TechTalks from event: NAACL 2015

1A: Semantics

  • Unsupervised Induction of Semantic Roles within a Reconstruction-Error Minimization Framework Authors: Ivan Titov and Ehsan Khoddam
    We introduce a new approach to unsupervised estimation of feature-rich semantic role labeling models. Our model consists of two components: (1) an encoding component: a semantic role labeling model which predicts roles given a rich set of syntactic and lexical features; (2) a reconstruction component: a tensor factorization model which relies on roles to predict argument fillers. When the components are estimated jointly to minimize errors in argument reconstruction, the induced roles largely correspond to roles defined in annotated resources. Our method performs on par with most accurate role induction methods on English and German, even though, unlike these previous approaches, we do not incorporate any prior linguistic knowledge about the languages.

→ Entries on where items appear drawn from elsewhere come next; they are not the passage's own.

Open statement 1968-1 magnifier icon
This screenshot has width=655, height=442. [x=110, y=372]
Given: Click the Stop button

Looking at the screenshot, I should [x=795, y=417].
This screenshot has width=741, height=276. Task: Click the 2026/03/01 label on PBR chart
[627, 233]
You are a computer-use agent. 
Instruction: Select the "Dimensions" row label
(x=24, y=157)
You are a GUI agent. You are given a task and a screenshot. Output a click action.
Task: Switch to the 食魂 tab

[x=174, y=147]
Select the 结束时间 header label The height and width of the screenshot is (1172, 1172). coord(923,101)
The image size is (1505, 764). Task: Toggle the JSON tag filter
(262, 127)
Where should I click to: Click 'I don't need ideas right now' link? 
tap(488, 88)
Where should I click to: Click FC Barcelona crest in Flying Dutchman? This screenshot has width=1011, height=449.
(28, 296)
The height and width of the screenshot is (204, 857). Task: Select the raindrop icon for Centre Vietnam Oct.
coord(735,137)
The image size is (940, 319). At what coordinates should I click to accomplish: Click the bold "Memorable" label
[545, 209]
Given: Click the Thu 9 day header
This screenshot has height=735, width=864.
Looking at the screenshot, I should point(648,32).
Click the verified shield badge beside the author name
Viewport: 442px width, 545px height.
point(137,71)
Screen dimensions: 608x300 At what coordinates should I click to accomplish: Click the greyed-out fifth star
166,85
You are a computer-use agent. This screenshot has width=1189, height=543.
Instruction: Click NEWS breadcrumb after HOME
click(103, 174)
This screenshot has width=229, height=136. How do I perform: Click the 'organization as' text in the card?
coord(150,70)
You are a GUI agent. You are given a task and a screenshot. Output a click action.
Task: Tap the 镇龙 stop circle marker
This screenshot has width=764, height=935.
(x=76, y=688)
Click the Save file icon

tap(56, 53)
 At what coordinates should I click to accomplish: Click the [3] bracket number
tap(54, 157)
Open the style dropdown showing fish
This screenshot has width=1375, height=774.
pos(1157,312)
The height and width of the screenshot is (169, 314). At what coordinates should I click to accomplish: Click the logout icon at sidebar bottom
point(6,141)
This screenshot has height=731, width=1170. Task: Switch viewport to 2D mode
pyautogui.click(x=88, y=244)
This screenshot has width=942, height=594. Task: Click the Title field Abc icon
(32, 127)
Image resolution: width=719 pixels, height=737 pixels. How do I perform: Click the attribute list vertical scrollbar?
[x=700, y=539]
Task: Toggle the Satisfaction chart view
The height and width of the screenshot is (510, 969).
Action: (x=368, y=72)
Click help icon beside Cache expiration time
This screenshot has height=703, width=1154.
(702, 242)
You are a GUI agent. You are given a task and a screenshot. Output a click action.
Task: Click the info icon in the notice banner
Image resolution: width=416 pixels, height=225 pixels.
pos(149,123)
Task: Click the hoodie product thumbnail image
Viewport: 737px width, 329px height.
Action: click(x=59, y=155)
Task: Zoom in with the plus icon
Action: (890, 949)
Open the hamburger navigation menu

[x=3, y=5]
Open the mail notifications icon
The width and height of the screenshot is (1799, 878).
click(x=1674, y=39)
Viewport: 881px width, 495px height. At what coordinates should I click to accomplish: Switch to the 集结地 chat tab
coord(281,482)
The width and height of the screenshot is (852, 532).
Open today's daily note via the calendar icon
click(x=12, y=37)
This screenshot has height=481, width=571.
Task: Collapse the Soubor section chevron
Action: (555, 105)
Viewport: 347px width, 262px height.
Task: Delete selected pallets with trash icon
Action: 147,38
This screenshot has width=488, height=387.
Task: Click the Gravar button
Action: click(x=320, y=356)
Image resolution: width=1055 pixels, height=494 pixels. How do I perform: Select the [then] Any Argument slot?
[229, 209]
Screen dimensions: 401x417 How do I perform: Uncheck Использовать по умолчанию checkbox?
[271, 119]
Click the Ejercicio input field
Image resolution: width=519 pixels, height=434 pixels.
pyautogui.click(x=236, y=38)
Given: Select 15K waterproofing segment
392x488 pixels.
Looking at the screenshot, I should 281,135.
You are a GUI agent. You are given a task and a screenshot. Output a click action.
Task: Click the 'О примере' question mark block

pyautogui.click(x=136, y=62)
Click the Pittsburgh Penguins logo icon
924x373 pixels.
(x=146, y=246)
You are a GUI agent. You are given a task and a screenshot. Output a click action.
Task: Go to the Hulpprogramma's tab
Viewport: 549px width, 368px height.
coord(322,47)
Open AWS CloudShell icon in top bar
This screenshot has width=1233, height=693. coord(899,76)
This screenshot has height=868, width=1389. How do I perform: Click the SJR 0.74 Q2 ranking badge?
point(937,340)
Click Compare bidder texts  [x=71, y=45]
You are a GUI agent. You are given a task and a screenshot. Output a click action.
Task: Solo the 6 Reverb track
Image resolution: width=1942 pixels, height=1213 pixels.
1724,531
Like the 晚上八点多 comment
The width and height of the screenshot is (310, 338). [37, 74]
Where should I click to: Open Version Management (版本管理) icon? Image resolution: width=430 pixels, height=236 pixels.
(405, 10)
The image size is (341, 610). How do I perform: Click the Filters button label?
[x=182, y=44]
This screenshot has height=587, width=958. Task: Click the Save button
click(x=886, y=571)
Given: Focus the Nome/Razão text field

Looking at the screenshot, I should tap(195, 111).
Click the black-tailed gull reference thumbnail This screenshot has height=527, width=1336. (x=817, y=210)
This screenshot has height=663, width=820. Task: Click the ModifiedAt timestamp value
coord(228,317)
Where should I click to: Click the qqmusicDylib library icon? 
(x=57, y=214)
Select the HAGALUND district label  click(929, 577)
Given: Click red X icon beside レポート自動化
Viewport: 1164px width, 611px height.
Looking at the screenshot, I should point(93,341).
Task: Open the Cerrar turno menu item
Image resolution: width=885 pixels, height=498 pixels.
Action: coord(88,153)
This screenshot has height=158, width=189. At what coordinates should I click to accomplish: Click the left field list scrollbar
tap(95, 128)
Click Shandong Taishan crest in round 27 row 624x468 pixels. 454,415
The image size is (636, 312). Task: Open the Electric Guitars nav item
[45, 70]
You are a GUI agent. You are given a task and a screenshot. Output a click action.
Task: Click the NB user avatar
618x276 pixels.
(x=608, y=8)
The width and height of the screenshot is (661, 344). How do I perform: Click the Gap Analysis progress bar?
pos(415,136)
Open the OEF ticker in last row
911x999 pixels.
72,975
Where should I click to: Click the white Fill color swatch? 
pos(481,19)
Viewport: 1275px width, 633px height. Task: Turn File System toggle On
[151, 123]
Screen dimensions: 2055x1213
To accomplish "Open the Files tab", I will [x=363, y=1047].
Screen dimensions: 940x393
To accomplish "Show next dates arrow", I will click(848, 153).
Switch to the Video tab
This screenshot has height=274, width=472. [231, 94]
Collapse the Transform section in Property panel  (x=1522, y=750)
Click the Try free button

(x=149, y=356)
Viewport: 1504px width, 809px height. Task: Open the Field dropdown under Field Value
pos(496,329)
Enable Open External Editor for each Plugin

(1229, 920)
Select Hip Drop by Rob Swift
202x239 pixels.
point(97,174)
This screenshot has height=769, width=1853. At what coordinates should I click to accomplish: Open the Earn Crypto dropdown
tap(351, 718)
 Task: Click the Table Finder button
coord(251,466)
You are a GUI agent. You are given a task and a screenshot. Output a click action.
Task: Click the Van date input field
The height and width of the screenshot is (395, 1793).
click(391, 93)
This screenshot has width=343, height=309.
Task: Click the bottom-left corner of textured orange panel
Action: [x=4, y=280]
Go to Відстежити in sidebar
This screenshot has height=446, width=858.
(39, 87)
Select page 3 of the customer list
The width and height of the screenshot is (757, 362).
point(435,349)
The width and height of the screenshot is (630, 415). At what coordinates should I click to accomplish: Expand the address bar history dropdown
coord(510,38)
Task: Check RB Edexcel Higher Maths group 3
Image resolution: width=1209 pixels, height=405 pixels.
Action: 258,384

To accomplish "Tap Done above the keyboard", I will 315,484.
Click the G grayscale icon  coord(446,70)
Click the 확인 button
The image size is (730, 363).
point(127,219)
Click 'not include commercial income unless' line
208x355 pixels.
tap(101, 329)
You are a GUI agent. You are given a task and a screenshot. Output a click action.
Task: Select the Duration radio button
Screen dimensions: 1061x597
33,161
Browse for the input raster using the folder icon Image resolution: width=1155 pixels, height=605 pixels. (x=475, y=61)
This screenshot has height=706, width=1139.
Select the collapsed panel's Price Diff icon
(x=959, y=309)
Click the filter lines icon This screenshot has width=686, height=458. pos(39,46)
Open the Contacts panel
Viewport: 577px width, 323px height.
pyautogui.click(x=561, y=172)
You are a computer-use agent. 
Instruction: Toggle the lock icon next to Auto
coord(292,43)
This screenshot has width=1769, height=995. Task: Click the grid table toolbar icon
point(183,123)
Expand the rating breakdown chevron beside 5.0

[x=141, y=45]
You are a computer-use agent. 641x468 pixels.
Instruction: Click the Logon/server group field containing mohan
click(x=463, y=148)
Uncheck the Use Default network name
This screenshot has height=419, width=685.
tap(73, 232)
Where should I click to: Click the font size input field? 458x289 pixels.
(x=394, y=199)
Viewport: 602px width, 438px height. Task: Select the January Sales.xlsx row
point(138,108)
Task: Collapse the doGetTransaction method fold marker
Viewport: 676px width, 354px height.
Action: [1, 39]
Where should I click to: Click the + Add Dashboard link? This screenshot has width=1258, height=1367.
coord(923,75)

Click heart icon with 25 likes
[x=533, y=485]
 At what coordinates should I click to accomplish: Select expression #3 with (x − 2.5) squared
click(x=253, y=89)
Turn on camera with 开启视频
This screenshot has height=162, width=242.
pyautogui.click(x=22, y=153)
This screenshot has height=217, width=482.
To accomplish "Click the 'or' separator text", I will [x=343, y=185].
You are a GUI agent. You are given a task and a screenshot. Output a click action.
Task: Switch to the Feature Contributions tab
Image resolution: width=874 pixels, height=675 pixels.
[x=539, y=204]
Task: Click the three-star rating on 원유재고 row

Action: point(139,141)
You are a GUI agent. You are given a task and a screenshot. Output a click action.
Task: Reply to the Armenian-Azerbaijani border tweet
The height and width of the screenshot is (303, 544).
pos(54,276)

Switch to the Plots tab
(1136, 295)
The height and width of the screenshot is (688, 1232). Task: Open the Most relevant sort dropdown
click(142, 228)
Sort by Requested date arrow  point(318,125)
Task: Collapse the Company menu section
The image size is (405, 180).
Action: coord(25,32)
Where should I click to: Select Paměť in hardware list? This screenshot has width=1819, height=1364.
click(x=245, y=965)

  • Predicate Argument Alignment using a Global Coherence Model Authors: Travis Wolfe, Mark Dredze, Benjamin Van Durme
    We present a joint model for predicate argument alignment. We leverage multiple sources of semantic information, including temporal ordering constraints between events. These are combined in a max-margin framework to find a globally consistent view of entities and events across multiple documents, which leads to improvements on the state-of-the-art.
  • Improving unsupervised vector-space thematic fit evaluation via role-filler prototype clustering Authors: Clayton Greenberg, Asad Sayeed, Vera Demberg
    Most recent unsupervised methods in vector space semantics for assessing thematic fit (e.g. Erk, 2007; Baroni and Lenci, 2010; Sayeed and Demberg, 2014) create prototypical role-fillers without performing word sense disambiguation. This leads to a kind of sparsity problem: candidate role-fillers for different senses of the verb end up being measured by the same yardstick, the single prototypical role-filler.
  • A Compositional and Interpretable Semantic Space Authors: Alona Fyshe, Leila Wehbe, Partha P. Talukdar, Brian Murphy, Tom M. Mitchell
    Vector Space Models (VSMs) of Semantics are useful tools for exploring the semantics of single words, and the composition of words to make phrasal meaning. While many methods can estimate the meaning (i.e. vector) of a phrase, few do so in an interpretable way. We introduce a new method (CNNSE) that allows word and phrase vectors to adapt to the notion of composition. Our method learns a VSM that is both tailored to support a chosen semantic composition operation, and whose resulting features have an intuitive interpretation. Interpretability allows for the exploration of phrasal semantics, which we leverage to analyze performance on a behavioral task.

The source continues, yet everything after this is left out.